Work to complete
From the line that contains "Viewport: 1079px width, 592px height." to the last line of the entries, write each line out exactly; include both ends and nothing else.

Data extracted from a collection
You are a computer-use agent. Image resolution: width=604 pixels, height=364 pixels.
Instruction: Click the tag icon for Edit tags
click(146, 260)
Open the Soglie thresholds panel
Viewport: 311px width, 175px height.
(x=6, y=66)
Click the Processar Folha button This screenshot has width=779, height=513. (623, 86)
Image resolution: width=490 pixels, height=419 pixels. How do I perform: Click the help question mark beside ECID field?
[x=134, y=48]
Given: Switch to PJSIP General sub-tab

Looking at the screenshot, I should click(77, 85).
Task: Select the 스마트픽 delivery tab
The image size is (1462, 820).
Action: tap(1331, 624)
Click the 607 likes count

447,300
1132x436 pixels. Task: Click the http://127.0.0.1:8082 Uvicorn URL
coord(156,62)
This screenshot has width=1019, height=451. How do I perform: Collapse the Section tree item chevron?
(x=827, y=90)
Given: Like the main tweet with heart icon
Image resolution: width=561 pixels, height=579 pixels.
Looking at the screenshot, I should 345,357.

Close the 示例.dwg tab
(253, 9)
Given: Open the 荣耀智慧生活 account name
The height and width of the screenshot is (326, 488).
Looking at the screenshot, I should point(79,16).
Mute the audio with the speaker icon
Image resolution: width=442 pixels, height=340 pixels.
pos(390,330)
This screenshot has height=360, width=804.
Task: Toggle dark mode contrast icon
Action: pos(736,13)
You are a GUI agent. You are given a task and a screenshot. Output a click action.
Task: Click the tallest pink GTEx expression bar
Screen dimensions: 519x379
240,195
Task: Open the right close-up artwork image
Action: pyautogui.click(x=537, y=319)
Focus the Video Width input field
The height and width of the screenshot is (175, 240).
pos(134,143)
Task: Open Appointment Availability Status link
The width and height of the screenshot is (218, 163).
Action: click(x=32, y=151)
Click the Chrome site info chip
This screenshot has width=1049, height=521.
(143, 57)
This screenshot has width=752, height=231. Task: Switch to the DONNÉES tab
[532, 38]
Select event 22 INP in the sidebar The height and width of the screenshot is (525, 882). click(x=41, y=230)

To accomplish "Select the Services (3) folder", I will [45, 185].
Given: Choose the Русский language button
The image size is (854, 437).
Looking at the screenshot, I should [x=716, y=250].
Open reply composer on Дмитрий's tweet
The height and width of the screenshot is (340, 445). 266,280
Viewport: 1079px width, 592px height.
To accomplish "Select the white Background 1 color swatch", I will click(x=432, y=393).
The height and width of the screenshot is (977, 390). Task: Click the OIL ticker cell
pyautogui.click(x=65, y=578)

Worked solution
Viewport: 1079px width, 592px height.
To accomplish "Select the white Background 1 color swatch", I will click(x=432, y=393).
The height and width of the screenshot is (977, 390). Task: Click the OIL ticker cell
pyautogui.click(x=65, y=578)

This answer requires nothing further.